Était-ce pour apaiser ma peur ? Si elle avait su ce qui m'attendait, elle m'aurait emmenée elle-même loin d'ici.
« S'il te plaît, viens », a-t-elle insisté doucement, en faisant la moue. Il ne servait à rien de me cacher dans ma chambre toute la journée. Après tout, j'étais sur le territoire de la bête. Ici, c'était lui qui menait la danse. S'il voulait me tuer, il aurait mille occasions de le faire.
« D'accord », ai-je dit à contrecœur.
« Prends une douche. Nous t’attendrons », a dit Madison en entrant dans ma chambre et en se mettant à l'aise, en faisant signe à Moon de faire de même. Madison ne me dérangeait pas dans ma chambre, mais je ne pouvais pas en dire autant de Moon. J'aurais préféré qu'elle parte plutôt que d’avoir à supporter ses regards à la dérobée.

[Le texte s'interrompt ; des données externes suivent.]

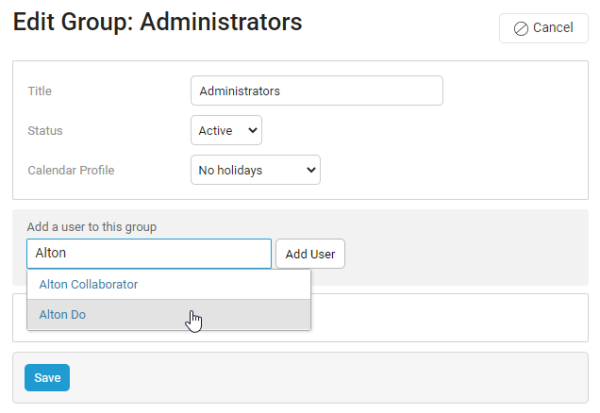Screen dimensions: 600x413
Task: Click the 'Add a user to this group' label
Action: [92, 227]
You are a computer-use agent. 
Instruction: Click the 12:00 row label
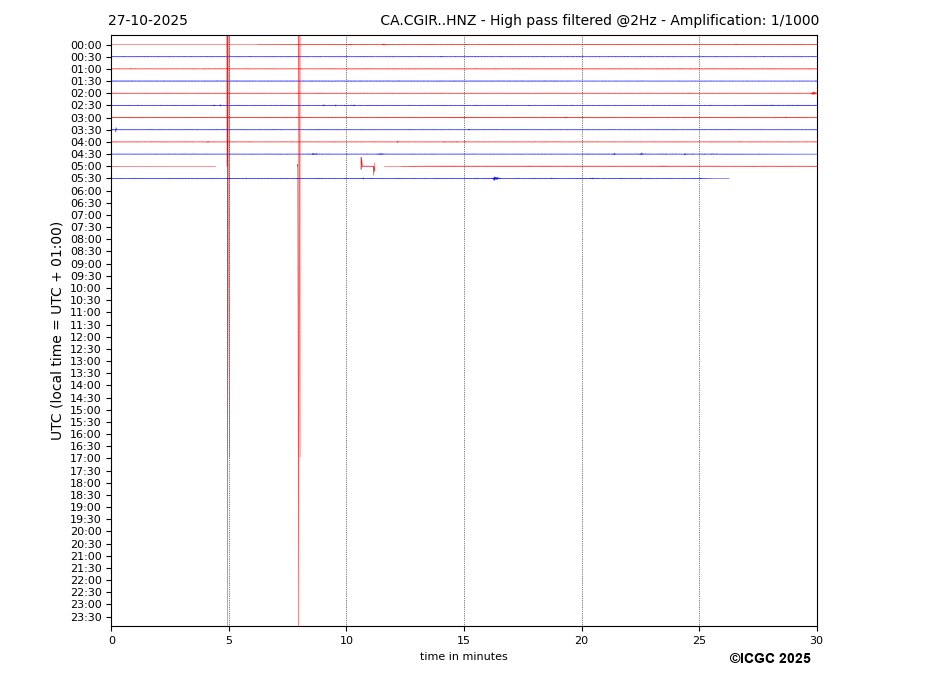86,337
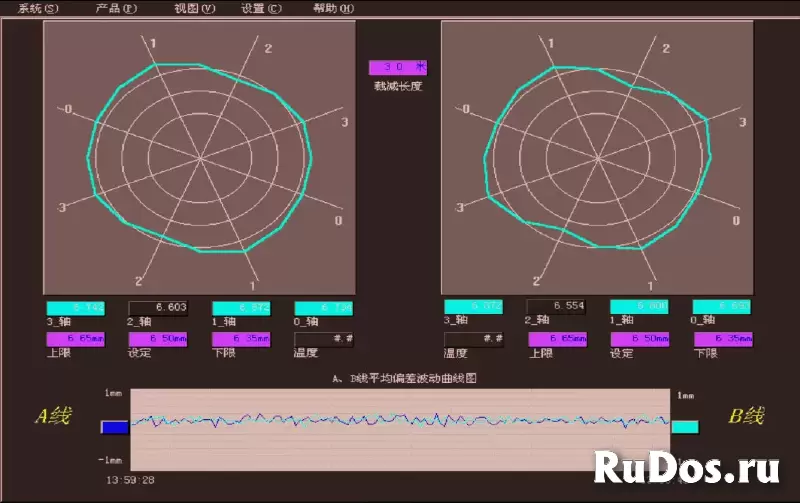Click right panel's 下限 6.35mm field

(722, 339)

Je me suis douchée et habillée rapidement. En quittant ma chambre, j'ai pris soin de prendre mon téléphone, un appareil que je n'aimais pas trop utiliser mais qui pouvait s'avérer utile si la situation le justifiait.

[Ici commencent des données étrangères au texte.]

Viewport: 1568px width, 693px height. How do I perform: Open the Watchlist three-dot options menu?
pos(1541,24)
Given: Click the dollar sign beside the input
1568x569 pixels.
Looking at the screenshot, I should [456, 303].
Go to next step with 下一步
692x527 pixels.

Deux limousines nous attendaient à l'entrée de la maison de l'alpha de la province du Nord. Elles allaient nous transporter jusqu'au départ du sentier de randonnée.

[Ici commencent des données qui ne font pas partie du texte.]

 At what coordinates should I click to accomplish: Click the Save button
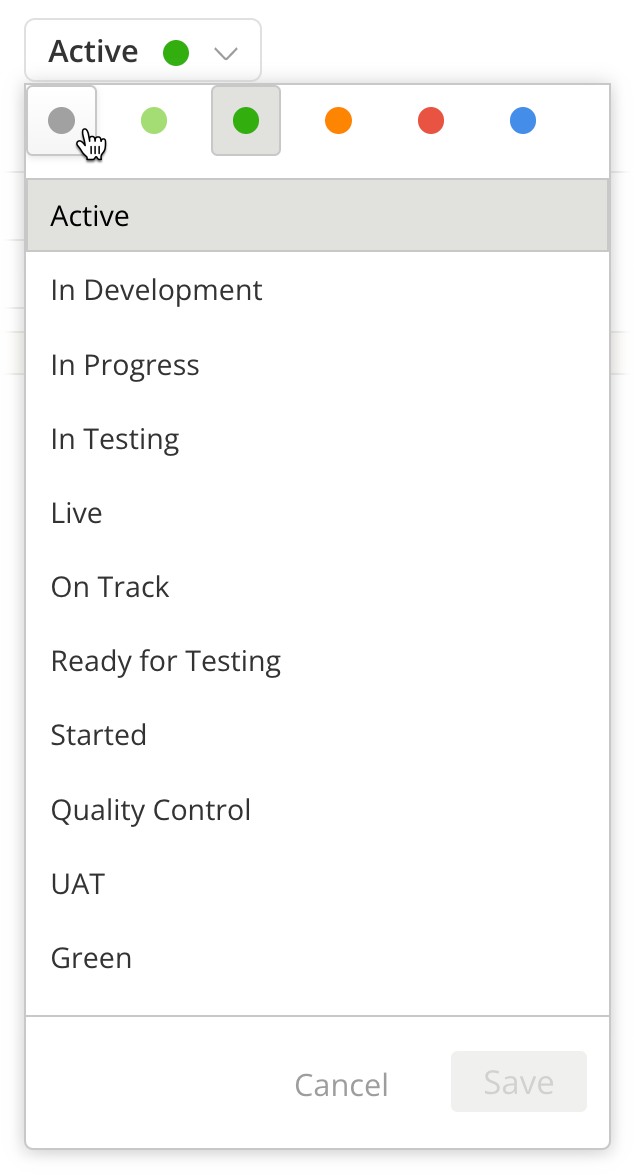[x=518, y=1082]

Je suis montée avec Lyall, Moon, Madison, Olivia, Nora et le diable en personne. Nora était assise à côté de lui, mais il y avait quelque chose d'anormal entre eux. Ils ne se touchaient pas et ne se parlaient pas. Comme s'ils étaient des étrangers l’un pour l’autre.
Lyall et Moon ont passé le trajet à s'embrasser et à se tenir la main. Le fait qu'il y ait des spectateurs ne semblait pas les déranger. Au fur et à mesure que les bruits de leurs baisers s'intensifiait, j'ai regretté de ne pas avoir accepté la proposition d'Adam de monter dans l'autre limousine.
« Faites moins de bruit ! » a rugi Alaric.
Je ne savais pas quoi faire. Le remercier ?
« Lyall, tu es cruel », a dit Olivia en jetant un bref coup d'œil dans ma direction.
Le sens de sa phrase m’est apparu et j’ai détourné le regard. Ce n'était pas de leur faute.
« C'est bon, Olivia », ai-je dit. Les nouveaux compagnons n'avaient pas besoin d'arrêter leurs mamours parce que j'étais là. Ce qu'ils faisaient, c’était justement le genre de chose dont j'avais besoin pour faire comprendre à mon stupide cerveau et à mes émotions que c'était fini entre Lyall et moi.
« Cruel ? » a demandé Alaric.
Je me suis rapidement tournée vers Olivia, en la suppliant du regard de laisser tomber. Heureusement pour moi, elle était sur son téléphone et n'a pas entendu Alaric. Mais malheureusement, Madison a ressenti le besoin de tout clarifier.
« Lyall était en couple avec Laika jusqu'à il y a une semaine et quelques jours, mais il a trouvé sa compagne. Tu ne penses pas que c’est encore un peu frais pour elle, Lyall ? »
Un grognement de colère a résonné dans la voiture. Ce son a résonné jusqu’au plus profond de mes os. Quand je me suis retournée, Alaric tremblait de colère, ses yeux noirs étaient fixés sur Lyall.
« Bébé… » a commencé Nora, mais son amant ne l'écoutait pas. Il tremblait en montrant les dents à Lyall.
Je devais reconnaître que Lyall ne s’est pas laissé impressionné. Il a placé Moon derrière lui et s’est concentré sur Alaric, qui perdait pied peu à peu.
« C'est bon. Calme-toi », a continué Nora, mais Alaric ne l'écoutait pas.
Alaric n'avait pas le droit d'agir ainsi. Ce n’était pas comme si on partageait un putain de lien de compagnons après ce qu'il m’avait fait.
« Qu'est-ce qui se passe ? » a demandé Olivia en panique, relevant les yeux de son téléphone.
« Il est offensé parce que vous étiez ensemble ? » m’a demandé Madison, mais j'ai secoué la tête comme si je n'avais aucune idée de ce qui se passait.
Heureusement, la limousine s'est arrêtée et les portières se sont ouvertes. L'air frais a sorti Alaric de sa transe. Après avoir lancé un regard furieux à Lyall, il s'est précipité hors de la limousine, avec Nora sur ses talons.